Records excerpted from a collection
++++++++++
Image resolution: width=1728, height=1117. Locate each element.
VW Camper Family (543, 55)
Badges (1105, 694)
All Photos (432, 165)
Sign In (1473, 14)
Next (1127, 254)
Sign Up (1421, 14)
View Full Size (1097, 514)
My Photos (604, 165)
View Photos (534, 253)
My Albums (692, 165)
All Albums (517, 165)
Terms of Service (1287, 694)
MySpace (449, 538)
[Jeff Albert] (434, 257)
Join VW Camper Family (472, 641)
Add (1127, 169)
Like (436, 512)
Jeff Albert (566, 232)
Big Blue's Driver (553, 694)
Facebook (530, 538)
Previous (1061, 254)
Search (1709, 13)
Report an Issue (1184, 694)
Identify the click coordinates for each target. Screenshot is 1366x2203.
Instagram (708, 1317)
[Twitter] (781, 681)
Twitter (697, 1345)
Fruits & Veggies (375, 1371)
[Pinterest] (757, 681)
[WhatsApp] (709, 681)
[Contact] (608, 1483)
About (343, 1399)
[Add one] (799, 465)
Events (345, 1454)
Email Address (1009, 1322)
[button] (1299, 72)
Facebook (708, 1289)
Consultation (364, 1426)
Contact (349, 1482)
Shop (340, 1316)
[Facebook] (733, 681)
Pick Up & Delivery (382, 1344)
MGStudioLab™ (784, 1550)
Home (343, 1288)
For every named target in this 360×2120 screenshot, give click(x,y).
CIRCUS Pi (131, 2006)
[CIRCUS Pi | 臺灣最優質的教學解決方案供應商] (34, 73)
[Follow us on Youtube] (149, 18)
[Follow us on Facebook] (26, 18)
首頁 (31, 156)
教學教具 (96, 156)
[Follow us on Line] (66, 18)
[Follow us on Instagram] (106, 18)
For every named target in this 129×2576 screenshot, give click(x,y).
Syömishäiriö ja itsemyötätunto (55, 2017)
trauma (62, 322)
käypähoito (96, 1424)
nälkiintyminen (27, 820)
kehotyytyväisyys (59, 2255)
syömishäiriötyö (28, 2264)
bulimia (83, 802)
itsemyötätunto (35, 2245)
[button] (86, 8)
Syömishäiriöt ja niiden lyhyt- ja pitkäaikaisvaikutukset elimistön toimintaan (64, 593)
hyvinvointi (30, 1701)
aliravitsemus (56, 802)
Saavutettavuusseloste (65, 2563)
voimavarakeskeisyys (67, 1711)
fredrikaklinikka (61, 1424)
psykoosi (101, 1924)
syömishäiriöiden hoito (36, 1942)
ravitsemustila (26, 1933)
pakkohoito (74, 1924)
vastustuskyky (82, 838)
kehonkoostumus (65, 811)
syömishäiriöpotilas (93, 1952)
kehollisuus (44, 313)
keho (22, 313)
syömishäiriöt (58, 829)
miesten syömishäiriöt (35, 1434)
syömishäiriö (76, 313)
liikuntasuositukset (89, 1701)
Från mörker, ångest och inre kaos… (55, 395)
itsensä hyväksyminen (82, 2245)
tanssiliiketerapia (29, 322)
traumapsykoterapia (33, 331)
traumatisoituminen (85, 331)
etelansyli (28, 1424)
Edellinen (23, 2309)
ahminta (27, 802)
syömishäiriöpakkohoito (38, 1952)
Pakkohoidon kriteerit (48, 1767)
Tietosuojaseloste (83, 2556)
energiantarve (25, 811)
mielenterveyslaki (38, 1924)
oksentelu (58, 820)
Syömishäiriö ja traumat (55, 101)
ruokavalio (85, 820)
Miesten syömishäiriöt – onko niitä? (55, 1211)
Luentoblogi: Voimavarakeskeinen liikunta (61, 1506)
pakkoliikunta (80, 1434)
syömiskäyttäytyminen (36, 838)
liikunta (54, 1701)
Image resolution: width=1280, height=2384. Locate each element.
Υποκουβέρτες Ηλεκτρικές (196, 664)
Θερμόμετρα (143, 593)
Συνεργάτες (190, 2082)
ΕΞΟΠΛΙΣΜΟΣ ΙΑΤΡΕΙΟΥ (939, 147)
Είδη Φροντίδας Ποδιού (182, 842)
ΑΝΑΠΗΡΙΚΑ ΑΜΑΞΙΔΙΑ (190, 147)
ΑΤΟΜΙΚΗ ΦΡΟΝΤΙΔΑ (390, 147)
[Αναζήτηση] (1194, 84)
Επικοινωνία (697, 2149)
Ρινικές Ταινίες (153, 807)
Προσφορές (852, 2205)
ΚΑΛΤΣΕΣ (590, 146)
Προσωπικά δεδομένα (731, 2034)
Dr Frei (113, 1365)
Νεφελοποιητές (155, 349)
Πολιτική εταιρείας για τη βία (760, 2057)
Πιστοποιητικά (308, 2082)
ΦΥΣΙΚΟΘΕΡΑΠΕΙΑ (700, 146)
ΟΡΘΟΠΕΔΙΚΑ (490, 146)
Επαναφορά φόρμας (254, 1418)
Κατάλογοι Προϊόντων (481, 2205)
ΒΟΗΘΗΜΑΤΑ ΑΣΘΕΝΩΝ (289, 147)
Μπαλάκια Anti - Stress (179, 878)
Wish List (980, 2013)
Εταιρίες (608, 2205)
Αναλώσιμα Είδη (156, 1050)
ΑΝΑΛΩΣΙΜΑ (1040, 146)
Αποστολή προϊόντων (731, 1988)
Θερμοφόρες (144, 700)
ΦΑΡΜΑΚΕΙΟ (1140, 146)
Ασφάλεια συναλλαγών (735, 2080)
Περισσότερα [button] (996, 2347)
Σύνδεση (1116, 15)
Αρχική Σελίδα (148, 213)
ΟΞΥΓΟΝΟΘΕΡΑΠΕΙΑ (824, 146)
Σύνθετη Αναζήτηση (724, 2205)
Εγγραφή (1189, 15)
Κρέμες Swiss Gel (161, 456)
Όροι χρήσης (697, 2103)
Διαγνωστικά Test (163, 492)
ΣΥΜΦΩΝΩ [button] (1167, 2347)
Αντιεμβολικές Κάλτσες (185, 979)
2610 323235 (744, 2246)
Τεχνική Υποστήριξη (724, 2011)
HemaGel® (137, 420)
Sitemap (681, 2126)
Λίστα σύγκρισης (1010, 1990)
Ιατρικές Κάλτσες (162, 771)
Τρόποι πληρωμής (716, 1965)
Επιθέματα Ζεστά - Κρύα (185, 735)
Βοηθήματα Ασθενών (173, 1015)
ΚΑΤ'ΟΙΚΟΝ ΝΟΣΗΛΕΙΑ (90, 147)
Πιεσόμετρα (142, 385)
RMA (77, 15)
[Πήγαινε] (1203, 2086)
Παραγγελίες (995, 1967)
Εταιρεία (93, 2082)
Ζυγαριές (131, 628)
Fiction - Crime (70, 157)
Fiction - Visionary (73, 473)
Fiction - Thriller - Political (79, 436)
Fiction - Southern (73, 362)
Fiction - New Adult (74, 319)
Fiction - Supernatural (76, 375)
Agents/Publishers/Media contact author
++++++++++
> [DESCRIPTION OF THE TASK] Once the line with "Περισσότερα [button] (996, 2347)" is found in the records above, print exactly that line and every line after it through the line with "Πιεσόμετρα (142, 385)".

> [ANSWER BELOW]
Περισσότερα [button] (996, 2347)
Σύνδεση (1116, 15)
Αρχική Σελίδα (148, 213)
ΟΞΥΓΟΝΟΘΕΡΑΠΕΙΑ (824, 146)
Σύνθετη Αναζήτηση (724, 2205)
Εγγραφή (1189, 15)
Κρέμες Swiss Gel (161, 456)
Όροι χρήσης (697, 2103)
Διαγνωστικά Test (163, 492)
ΣΥΜΦΩΝΩ [button] (1167, 2347)
Αντιεμβολικές Κάλτσες (185, 979)
2610 323235 (744, 2246)
Τεχνική Υποστήριξη (724, 2011)
HemaGel® (137, 420)
Sitemap (681, 2126)
Λίστα σύγκρισης (1010, 1990)
Ιατρικές Κάλτσες (162, 771)
Τρόποι πληρωμής (716, 1965)
Επιθέματα Ζεστά - Κρύα (185, 735)
Βοηθήματα Ασθενών (173, 1015)
ΚΑΤ'ΟΙΚΟΝ ΝΟΣΗΛΕΙΑ (90, 147)
Πιεσόμετρα (142, 385)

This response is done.